E. “TSPs” means Carrier, Broker, and Agent, collectively.
3. REPRESENTATION AND WARRANTIES
A. Carrier represents and warrants to FGS as follows:
(i) Carrier is in, and shall, maintain compliance during the term of this Agreement, with all applicable federal, state and local laws relating to the provision of its services;
(ii) Carrier is duly authorized to provide transportation of freight under contracts with shippers, receivers and/or FGS;
(iii) Carrier shall transport all freight under its own operating authority and subject to the terms of this T&C;
(iv) Carrier does not have an “Unsatisfactory” safety rating and will notify FGS in writing immediately if its safety rating is changed to “Unsatisfactory” or “Conditional”; and
(v) Carrier will not re-broker, co-broker, subcontract, assign, interline, or transfer the transportation of shipments hereunder to any other persons or entity conducting business under a different operating authority, without prior written consent of FGS. If Carrier breaches this representation and warranty, FGS shall have the right of paying the monies it owes Carrier directly to the delivering carrier, in lieu of payment to Carrier. FGS’s payment to the delivering carrier shall not release Carrier from any liability to FGS under this T&C. In addition to every remedy available to FGS in law or equity, Carrier will be liable to FGS for consequential damages should Carrier violate this representation and warranty.
(vi) Prior to commencement of any bond claim against surety or legal action against Falcone Global Solutions, LLC, successors, heirs, carrier submits to 7F of arbitration rule in FGS 100 Rules and/or a settlement between the parties.

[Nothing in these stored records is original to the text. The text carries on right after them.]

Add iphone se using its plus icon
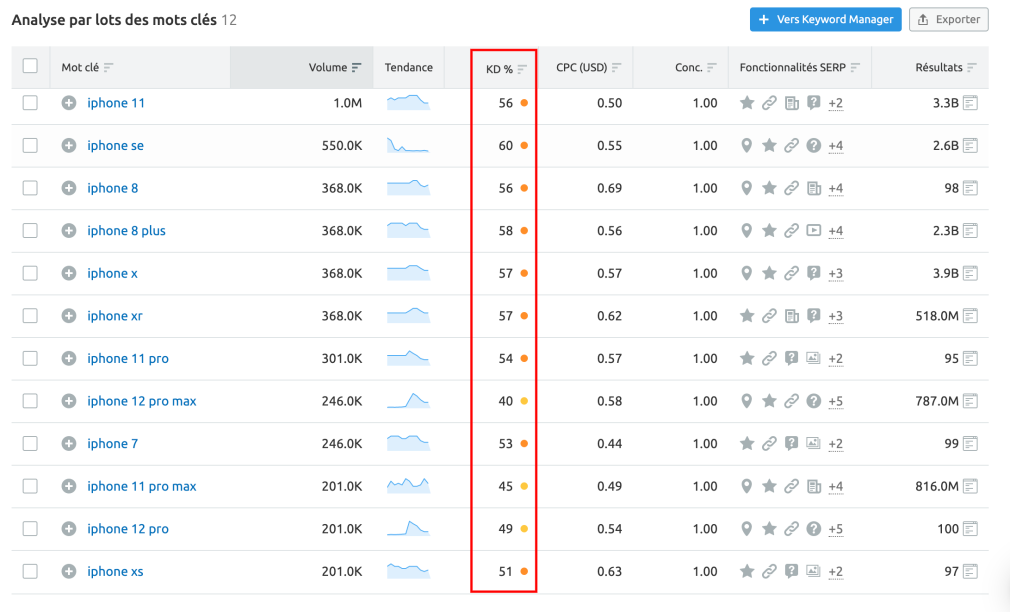1010x612 pixels. (69, 146)
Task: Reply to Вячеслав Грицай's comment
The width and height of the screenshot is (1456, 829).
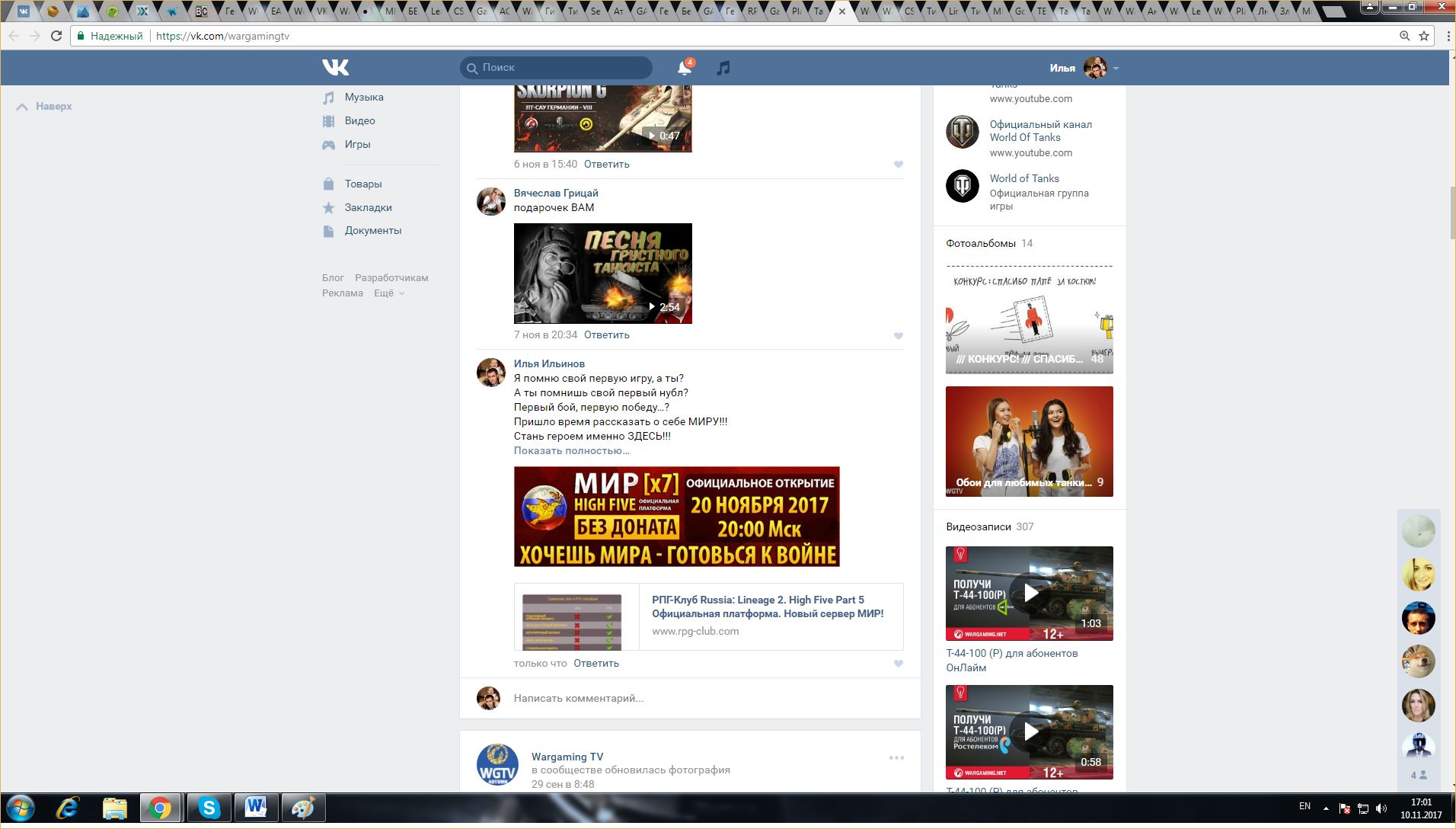Action: coord(606,335)
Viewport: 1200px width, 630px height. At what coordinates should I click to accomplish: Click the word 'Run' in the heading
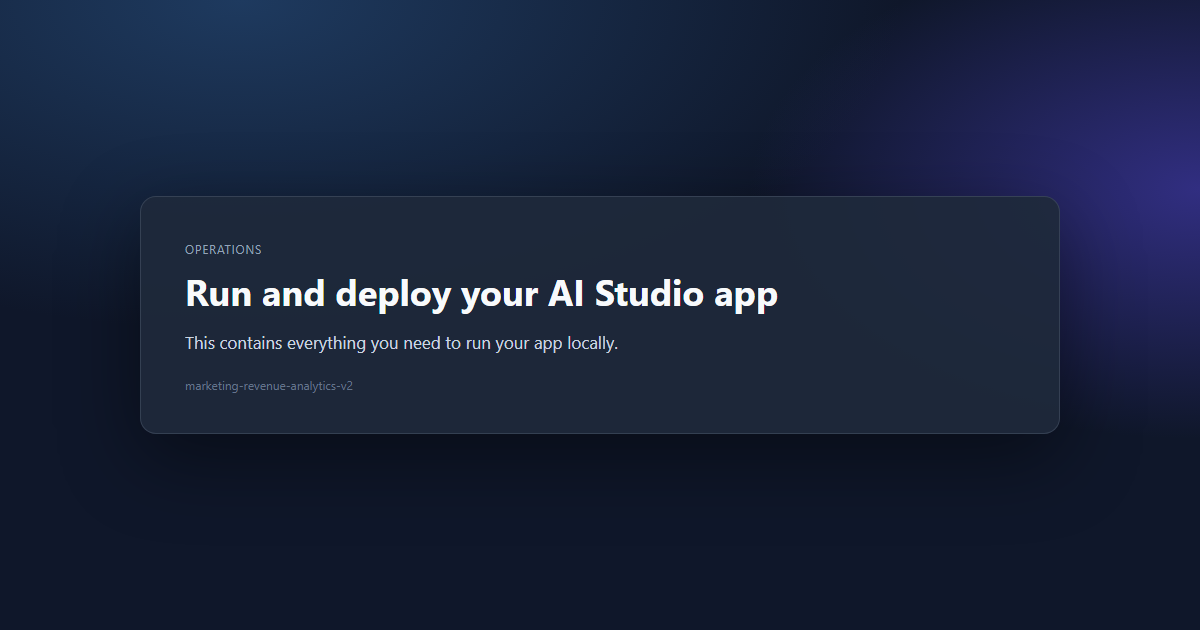click(x=219, y=294)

B. Broker represents and warrants to FGS as follows:
(i) Broker is in, and shall, maintain compliance during the term of this Agreement, with all applicable federal, state and local laws relating to the provision of its services;
(ii) Broker is duly authorized to arrange for the transportation of freight under contracts with shippers, receivers and/or FGS; and
(iii) Broker will only utilize carriers with whom Broker has executed bilateral contracts (e.g., Broker-Carrier Agreements).
4. INDEMNIFICATION
A. Carrier shall defend, indemnify and hold harmless FGS and the applicable Customer from any claims, actions, losses, fines, fees, penalties and/or damages (collectively, “Claims”) arising out of or related to (i) loss, damage, property or injury including death, (ii) violation of any law, statute, ordinance or regulation, (ii) Carrier’s and its contractor’s acts or omissions, (iii) Carrier’s performance or failure to perform its services hereunder, (iv) cargo loss or damage, and/or (v) Carrier’s breach of this Agreement.
B. Broker shall defend, indemnify and hold harmless FGS and the applicable Customer from any claims, actions, losses, fines, fees, penalties and/or damages (collectively, “Claims”) arising out of or related to (i) loss, damage, property or injury including death, (ii) violation of any law, statute, ordinance or regulation, (ii) Broker’s, its contracted carrier’s and their respective contractors’ acts or omissions, (iii) Broker’s performance or failure to perform its services hereunder, (iv) cargo loss or damage, and/or (v) Broker’s breach of this Agreement..
C. Agent shall defend, indemnify and hold harmless FGS and the applicable Customer from any claims, actions, losses, fines, fees, penalties and/or damages (collectively, “Claims”) arising out of or related to (i) loss, damage, property or injury including death, (ii) violation of any law, statute, ordinance or regulation, (ii) Agent’s, it’s contracted carrier’s and their respective contractors’ acts or omissions, (iii) Agent’s performance or failure to perform its services hereunder, (iv) cargo loss or damage, and/or (v) Agent’s breach of this Agreement..
5. FGS RESPONSIBILITIES
A. FGS as Agent. The Customer acknowledges and agrees that FGS may act as the non-exclusive agent of the Customer for the limited purpose of performing duties in connection with the entry and release of goods, post entry services, the securing of export licenses, the filing of export documentation on behalf of the Customer and other dealings with government agencies.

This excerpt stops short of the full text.